%%

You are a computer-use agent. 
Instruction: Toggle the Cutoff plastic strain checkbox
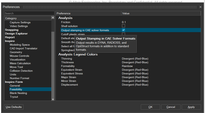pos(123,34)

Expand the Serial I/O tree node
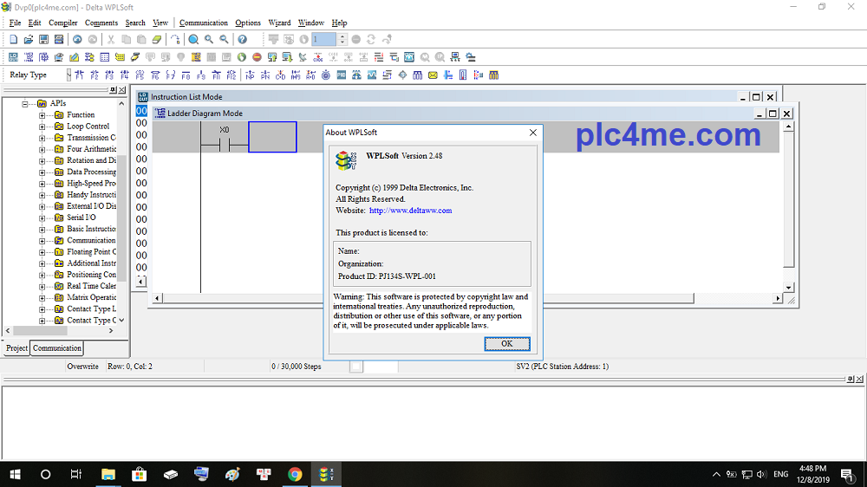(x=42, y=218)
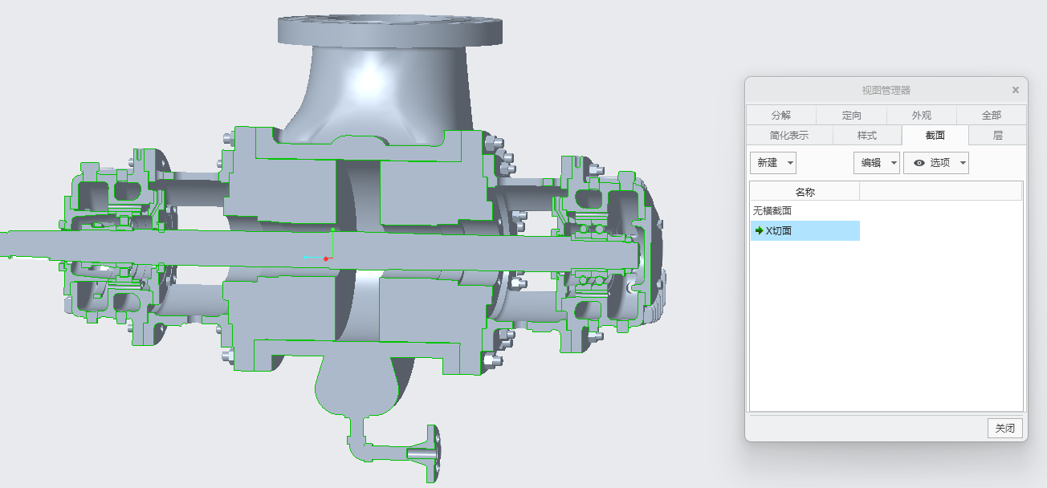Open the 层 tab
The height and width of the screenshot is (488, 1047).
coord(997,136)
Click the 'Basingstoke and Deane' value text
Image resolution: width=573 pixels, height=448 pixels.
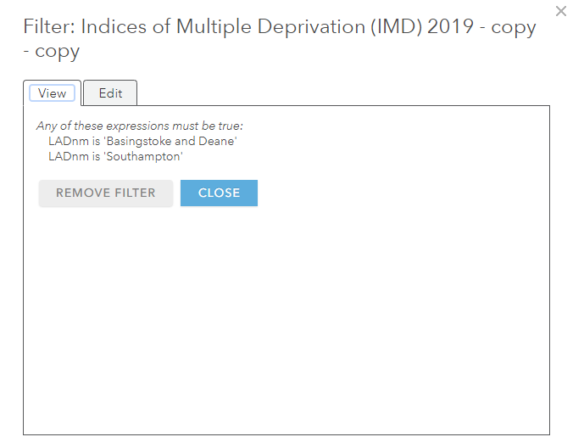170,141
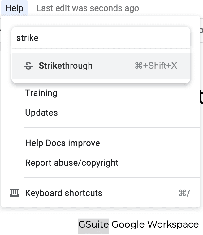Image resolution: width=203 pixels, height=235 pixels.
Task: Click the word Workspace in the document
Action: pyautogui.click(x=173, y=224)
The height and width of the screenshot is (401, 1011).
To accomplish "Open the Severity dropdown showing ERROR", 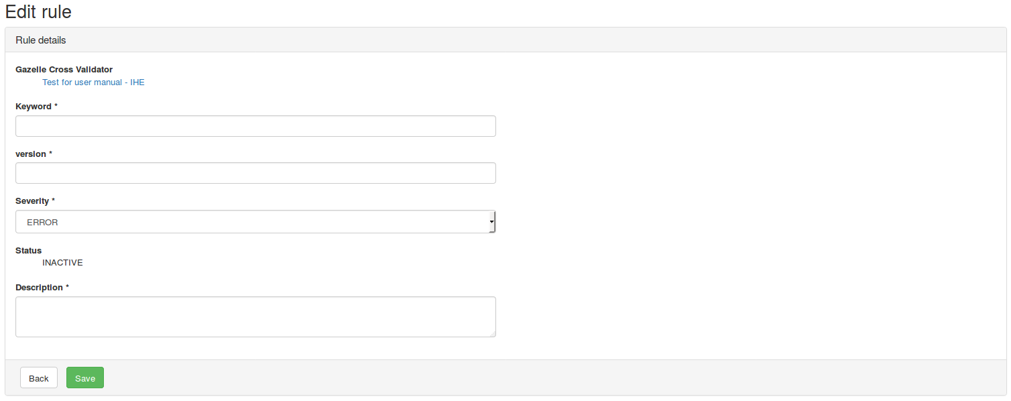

%%
%%

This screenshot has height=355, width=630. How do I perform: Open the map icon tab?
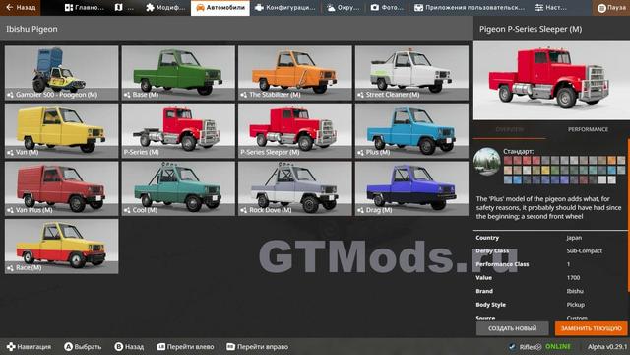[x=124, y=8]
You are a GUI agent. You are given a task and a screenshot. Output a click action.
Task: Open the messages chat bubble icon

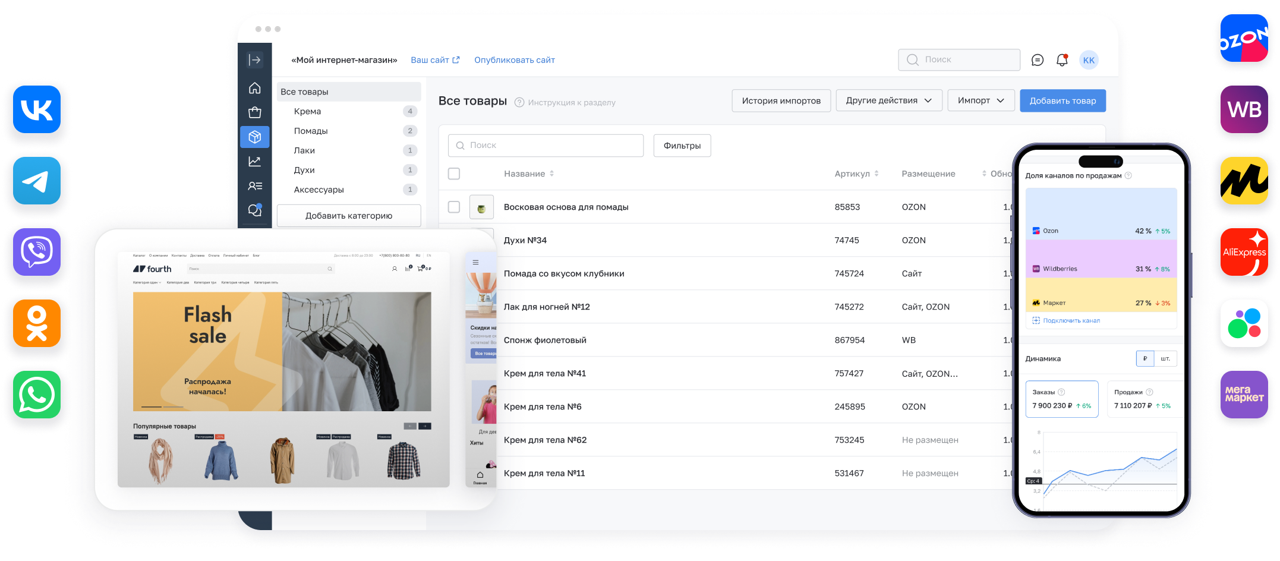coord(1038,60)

%%
%%

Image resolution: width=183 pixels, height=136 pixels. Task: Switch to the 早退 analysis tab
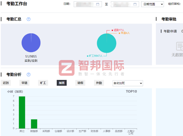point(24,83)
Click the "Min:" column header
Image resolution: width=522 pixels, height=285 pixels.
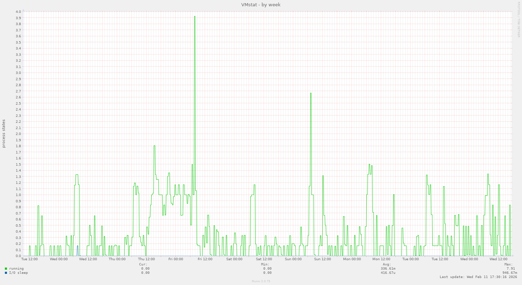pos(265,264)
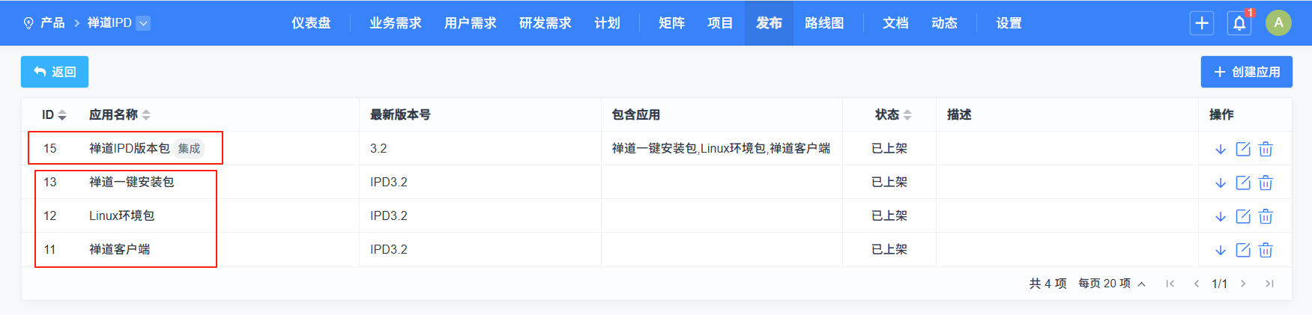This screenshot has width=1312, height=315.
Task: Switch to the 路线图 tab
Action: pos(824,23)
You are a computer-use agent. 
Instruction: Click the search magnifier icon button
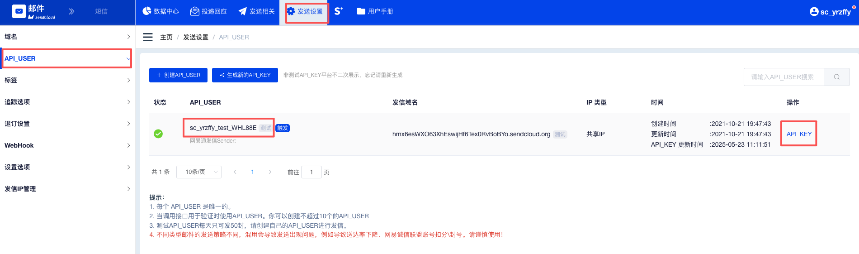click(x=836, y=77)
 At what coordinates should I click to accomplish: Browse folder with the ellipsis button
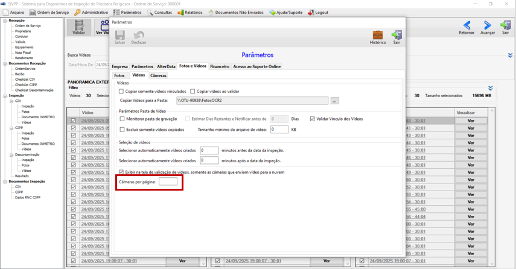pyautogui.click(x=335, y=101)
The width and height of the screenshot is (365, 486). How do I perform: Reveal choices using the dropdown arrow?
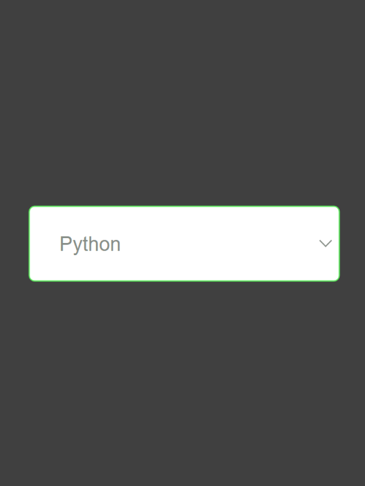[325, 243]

%%

Write out, word for word, the stretch of entries that begins at the line with "The height and width of the screenshot is (401, 1011)." and ends at the line with "the Severity dropdown". Pictures do not belong in it.

# ANSWER AREA
The height and width of the screenshot is (401, 1011).
To accomplish "Open the Severity dropdown showing ERROR", 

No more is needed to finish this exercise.